Tesco Bank says it has refunded £2.5m to 9,000 customers who had money taken in an attack on their accounts.
The number given for the current account customers hit by the fraud is fewer than half of the 20,000 initially reported to have been affected.
Personal data “was not compromised” in the attack, and all accounts affected had been refunded, the bank said.
Tesco Bank has said it was hit by “a systematic, sophisticated attack” at the weekend.
“We’ve now refunded all customer accounts affected by fraud and lifted the suspension of online debit transactions so that customers can use their accounts as normal,” said chief executive Benny Higgins.
Current account customers had been blocked from making online payments using their debit card since Sunday, an action the bank said it had taken “to prevent criminal activity”.

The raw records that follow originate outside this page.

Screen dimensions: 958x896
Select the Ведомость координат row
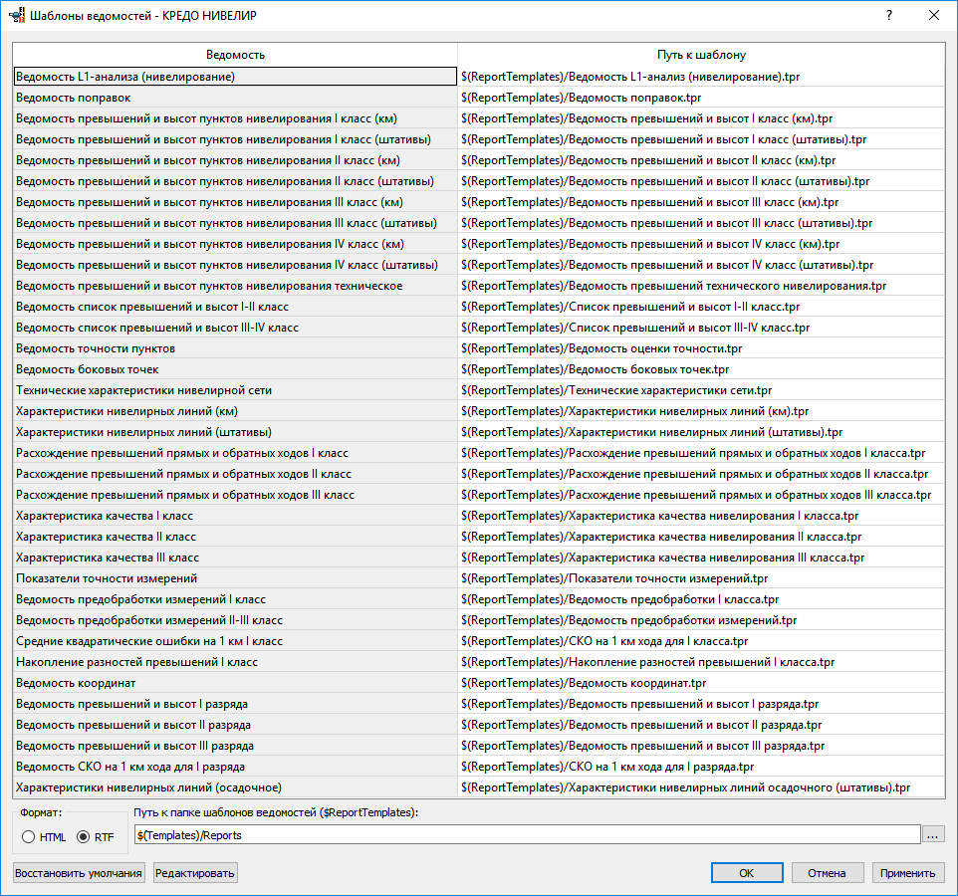pos(235,683)
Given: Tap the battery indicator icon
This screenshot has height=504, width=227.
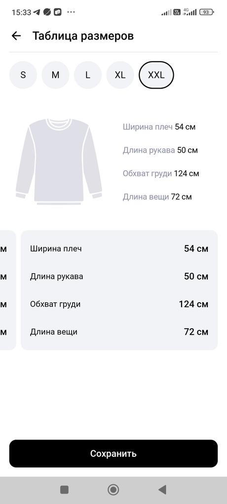Looking at the screenshot, I should click(207, 12).
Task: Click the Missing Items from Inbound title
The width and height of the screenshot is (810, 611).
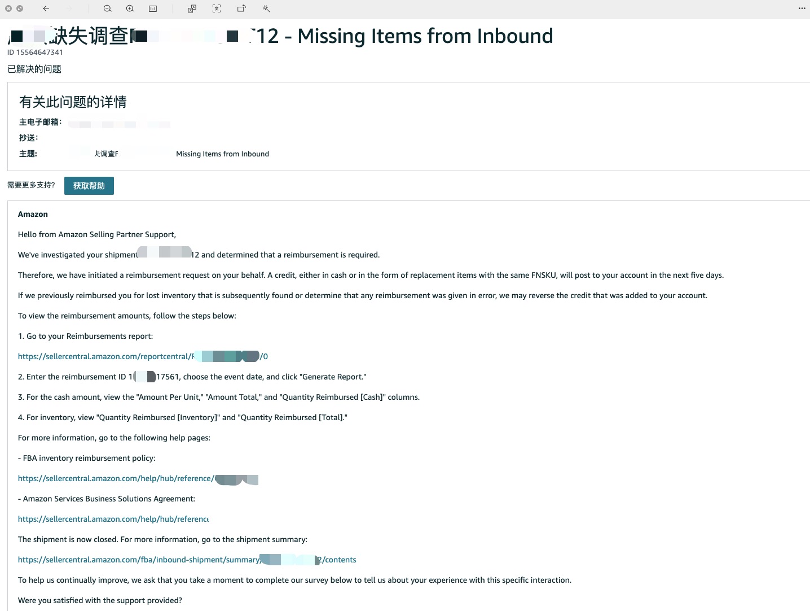Action: pyautogui.click(x=425, y=36)
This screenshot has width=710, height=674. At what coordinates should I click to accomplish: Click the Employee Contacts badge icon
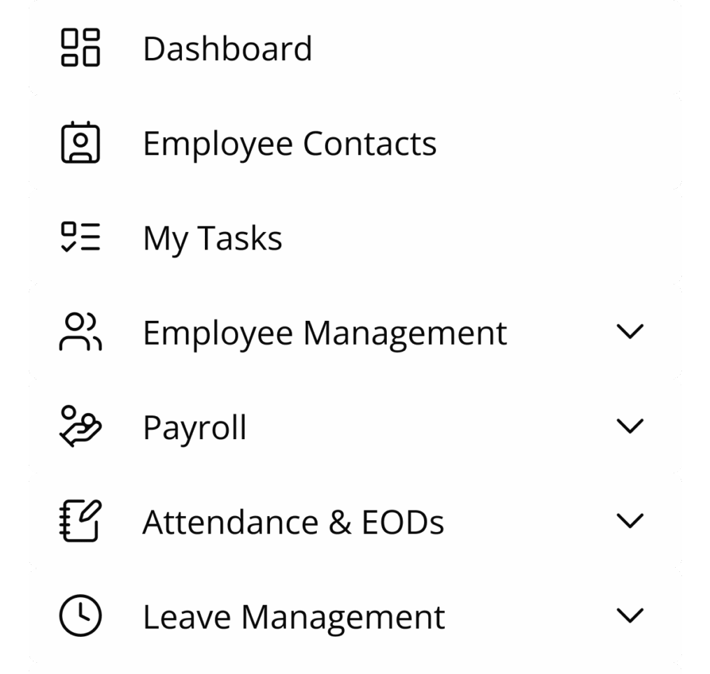[x=80, y=142]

“We’d again like to apologise for the worry and inconvenience this issue has caused,” said Mr Higgins.
Mr Higgins said the bank knew “exactly” the nature of the attack, but could not say more because it was part of a criminal investigation.
The National Crime Agency (NCA) is leading the investigation into the case.
Despite a series of questions from BBC News, no more details have been given.
Andrew Bailey, chief executive of the Financial Conduct Authority (FCA), earlier told MPs he was worried about weaknesses in banks’ complex IT systems.
The more complex banks’ IT systems were, the more potential “points of entry” were available for criminals, he suggested.
“The heart of concern is what is the root cause of this [Tesco attack] and what it tells us about the broader threats,” Mr Bailey said.
Banks must refund unauthorised payments immediately in the case of fraud, unless they have evidence that the customer was at fault or the payment was more than 13 months ago.
Banks are also required to refund any charges or interest added to a customer’s account as a result of the fraudulent payments.
Tesco Bank has been owned by Tesco plc since 2008, after starting as a joint venture with Royal Bank of Scotland.